:: TASKS ::
a: According to the vendor database patent text, what does the category mapping component represent?
b: Summarize the vendor database patent text in two sentences.
c: Carry on the vendor database patent text from the point at which it stops.

--- START OF SELECTED TEXT ---

The foregoing description, for purposes of explanation, used specific nomenclature to provide a thorough understanding of the invention. However, it will be apparent to one skilled in the art that the specific details are not required in order to practice the invention. In other instances, well-known components are shown in block diagram form in order to avoid unnecessary distraction from the underlying invention. Thus, the foregoing descriptions of specific embodiments of the present invention are presented for purposes of illustration and description; they are not intended to be exhaustive or to limit the invention to the precise forms disclosed, obviously many modifications and variations are possible in view of the above teachings. The embodiments were chosen and described in order to best explain the principles of the invention and its practical applications and to thereby enable others skilled in the art to best utilize the invention and various embodiments with various modifications as are suited to the particular use contemplated. It is intended that the scope of the invention be defined by the following claims and their equivalents:

Claims

Claims
1. A database, stored in a computer-readable format on a memory device, containing vendor data for a number of previously identified vendors, the database organized for frequent addition of vendor data for newly identified vendors and frequent updating of vendor data for previously identified vendors, the database comprising: a vendor data component that stores basic vendor data for previously identified vendors, including previously identified vendors' names, addresses, phone numbers, zip codes, email addresses, and fax numbers; a category mapping component that represents a many-to-many relationship between previously identified vendors and categories of products and services that can be offered by vendors; a vendor data merge information component that stores an indication of a data source and timestamp for basic vendor data contained in the vendor data component; and an indexing component that indexes the basic vendor data to allow for rapid identification of previously identified vendors that may be described by newly obtained vendor information.
2. The database of claim 1 implemented within a relational database management system as a collection of relational tables and procedures.
3. The database of claim 2 wherein the vendor data component that stores basic vendor data for previously identified vendors further stores: vendors' street addresses and a mailing addresses; vendors' web site addresses; vendors' secondary phone numbers; and vendors' toll-free phone numbers.
4. The database of claim 3 wherein the vendor data component that stores basic vendor data for previously identified vendors further stores longitudes and latitudes for vendors.
5. The database of claim 3 wherein the vendor data component comprises a number of relational database tables.
6. The database of claim 2 wherein the category mapping component that represents a many-to-many relationship between previously identified vendors and categories of products and services that can be offered by vendors is implemented as a relational database table that includes columns containing: identifiers of companies; identifiers of major business categories for which the vendor offers an item for sale; and identifiers of business subcategories for which the vendor offers an item for sale.
7. The database of claim 2 wherein the vendor data merge information component that stores an indication of a data source and timestamp for basic vendor data contained in the vendor data component is implemented as a number of relational database tables containing data source and timestamp columns for data columns within the number of relational tables that together compose the vendor data component of the database.
8. The database of claim 2 wherein the indexing component that indexes the basic vendor data comprises a number of relational database tables, each having a column containing identifiers that identify vendors and columns that contain tokens.

--- END OF SELECTED TEXT ---
--- START OF SUPPLIED RECORDS ---

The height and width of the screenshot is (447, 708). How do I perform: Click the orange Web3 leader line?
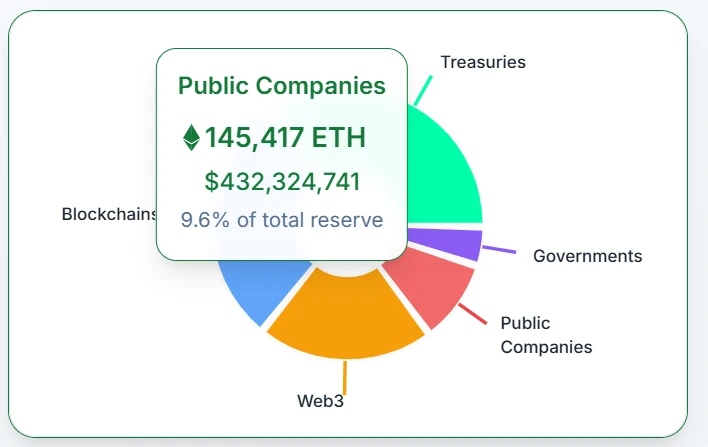pyautogui.click(x=345, y=377)
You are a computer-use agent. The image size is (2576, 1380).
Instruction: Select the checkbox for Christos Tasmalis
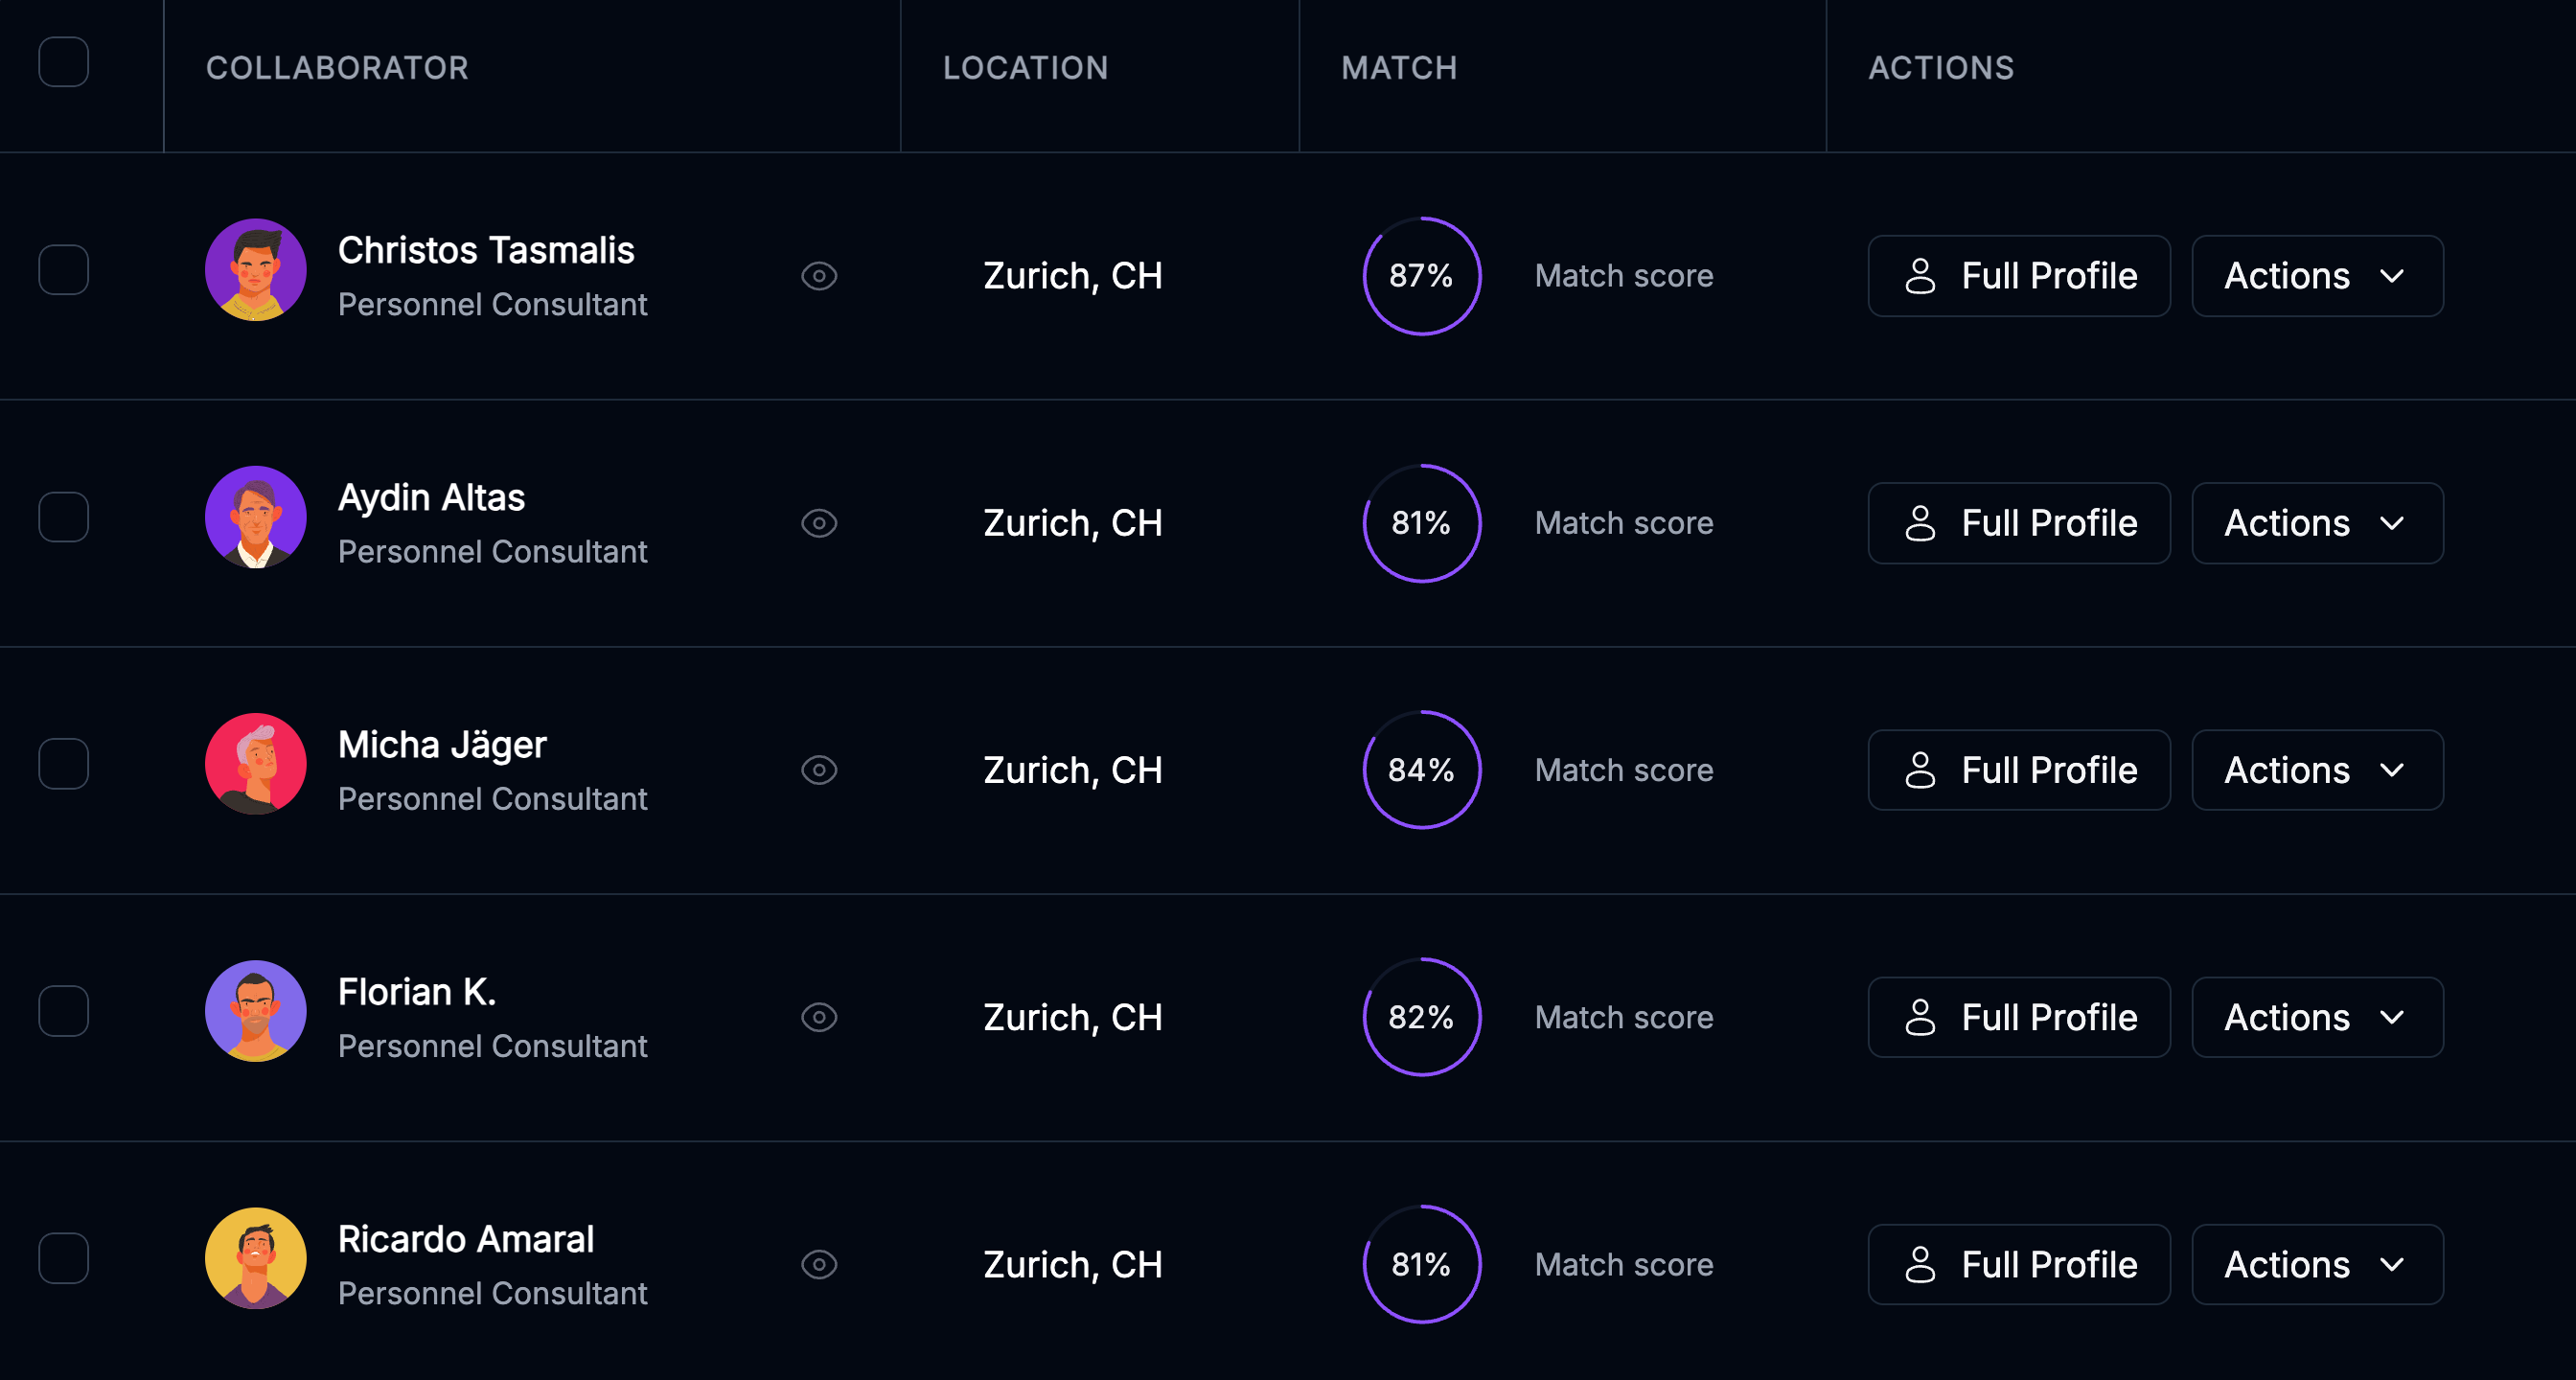pos(64,270)
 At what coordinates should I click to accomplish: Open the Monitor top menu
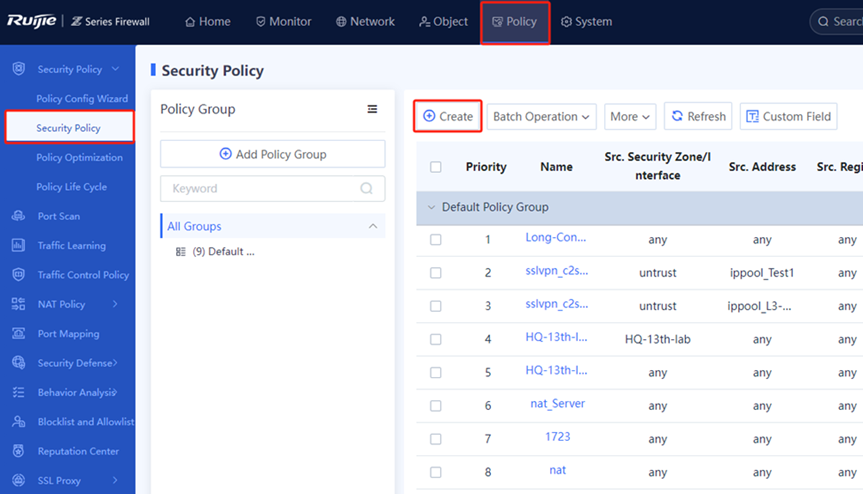pos(284,21)
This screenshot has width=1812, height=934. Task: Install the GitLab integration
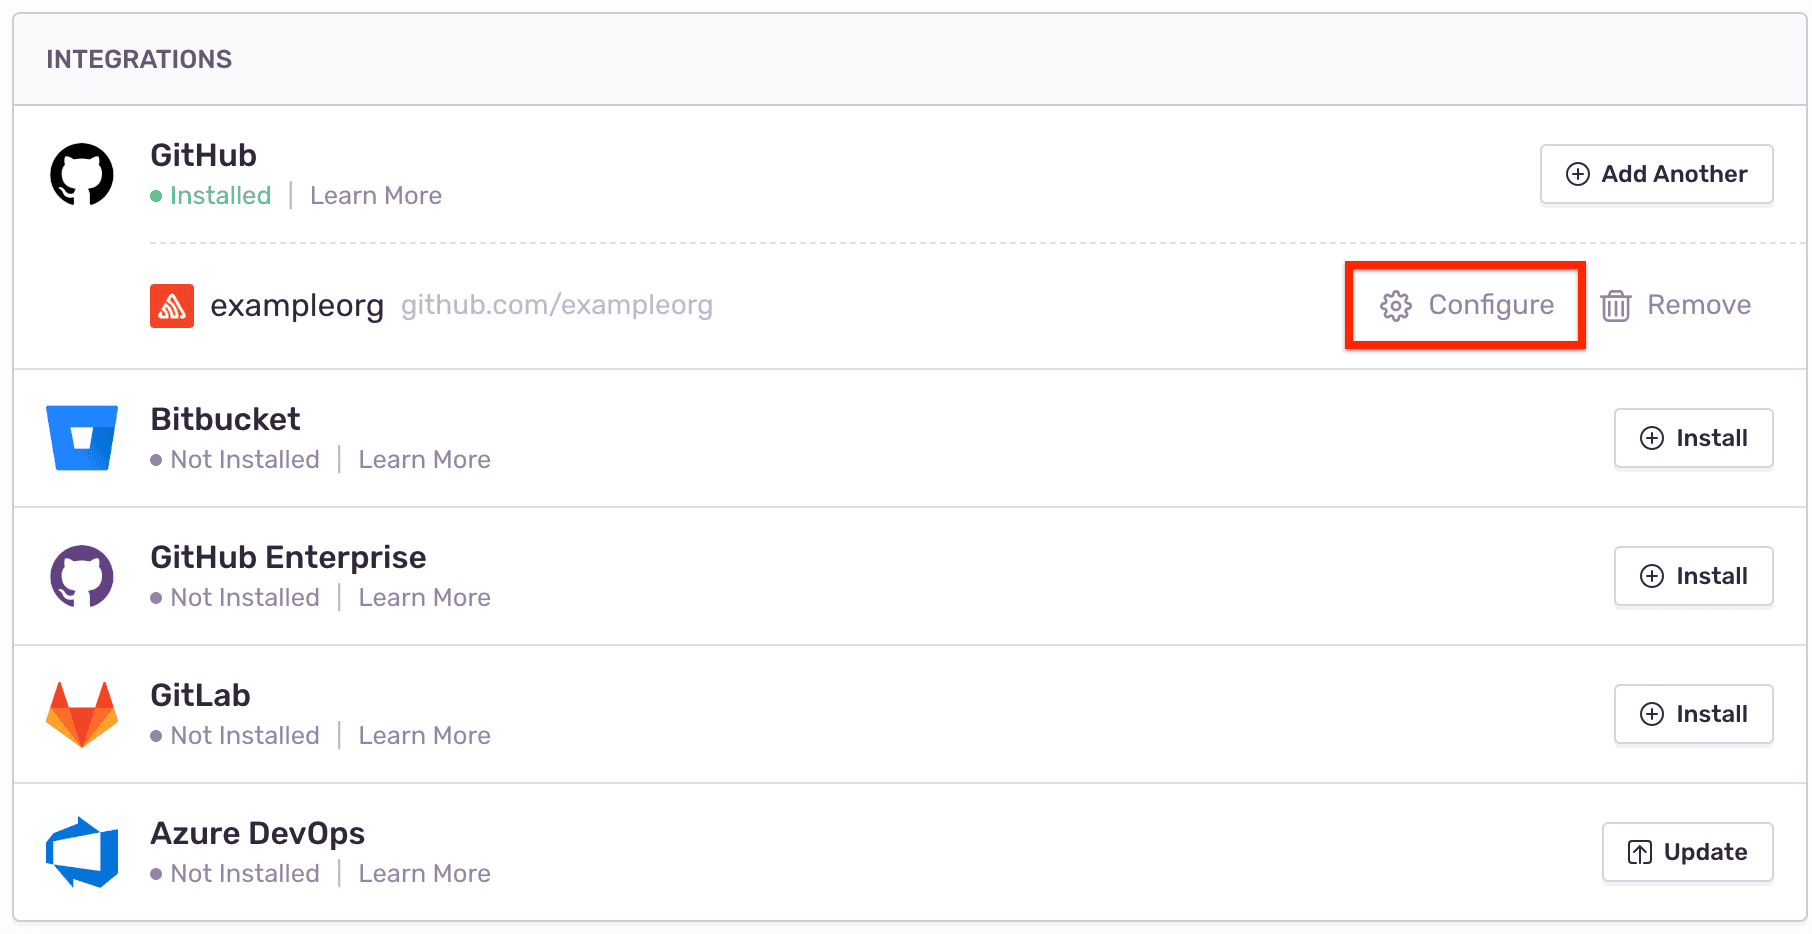1693,714
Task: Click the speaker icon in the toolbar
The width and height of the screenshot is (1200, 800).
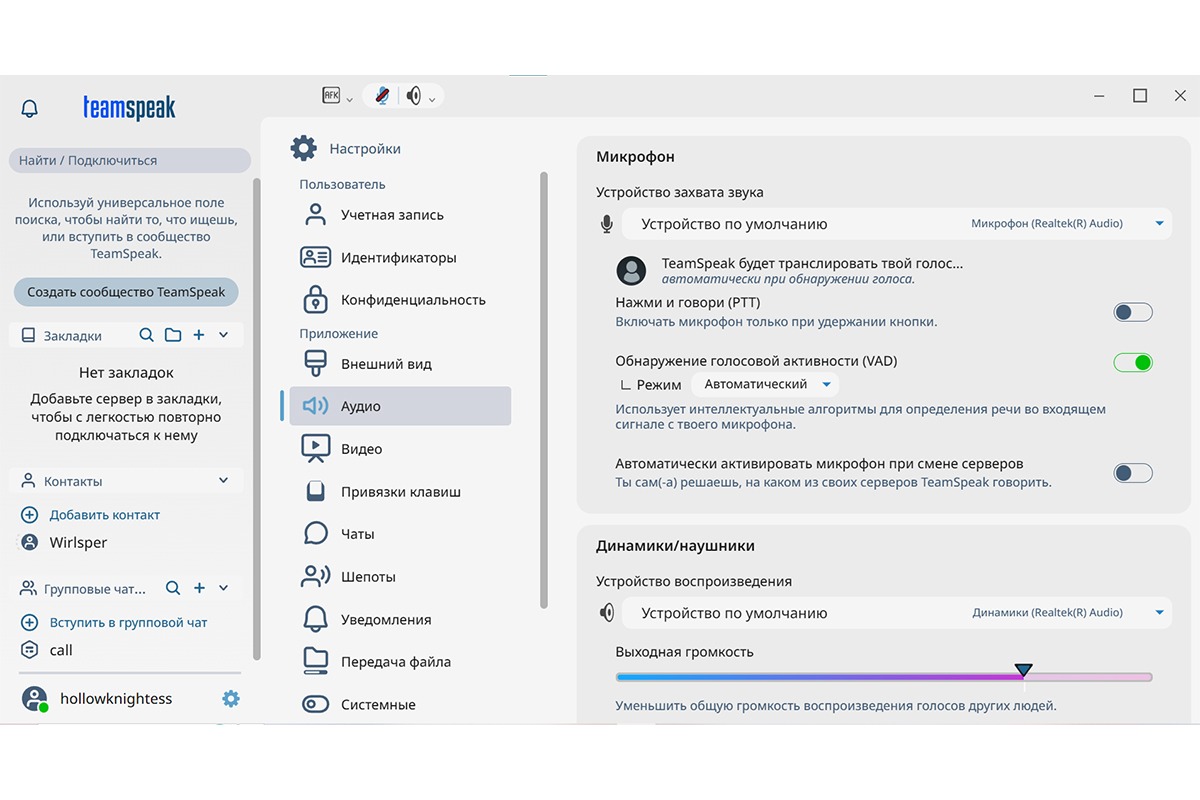Action: pyautogui.click(x=414, y=95)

--- END OF SUPPLIED RECORDS ---

:: TASK-BY-TASK OUTPUTS ::
a: It represents a many-to-many relationship between previously identified vendors and categories of products and services that can be offered by vendors.

b: The specific embodiments described are offered for illustration and are not meant to limit the invention, whose scope is defined by the claims and their equivalents. The claims cover a database of vendor data with components for basic vendor data, category mapping, data source and timestamp information, and indexing, which can be implemented in a relational database management system as a collection of relational tables and procedures.

c:
9. The database of claim 8 wherein a token represents the results of a tokenizing process that transforms a particular unit of vendor information stored in the vendor data component and that may be specified in a number of different forms into a common token that results from performing the tokenizing process on a number of the different foπns that specify the particular unit of vendor information.
10. The database of claim 9 wherein the indexing component includes the following token tables: an address token table that stores tokenized addresses; a name token table that stores tokenized names; and a phone number token table that stores tokenized phone numbers.
11. A method for periodically enhancing a vendor database by extracting vendor information from a digital communications medium, the method comprising: identifying an information site within the digital communications medium that may contain vendor data for a number of vendors; determining whether the identified information site contains a desirable quantity of vendor information; when the identified information site contains a desirable quantity of vendor information, extracting vendor information from the information site by an automated process, and placing the extracted information into a temporary storage component; and merging the extracted vendor information stored in the temporary storage component into the vendor database.
12. The method of claim 11 wherein the digital communications medium is the Internet and wherein the information site is a web page.
13. The method of claim 12 wherein identifying an information site within the digital communications medium that may contain vendor data for a number of vendors further includes analyzing the informational content of the web page, and related web pages, by a human technician.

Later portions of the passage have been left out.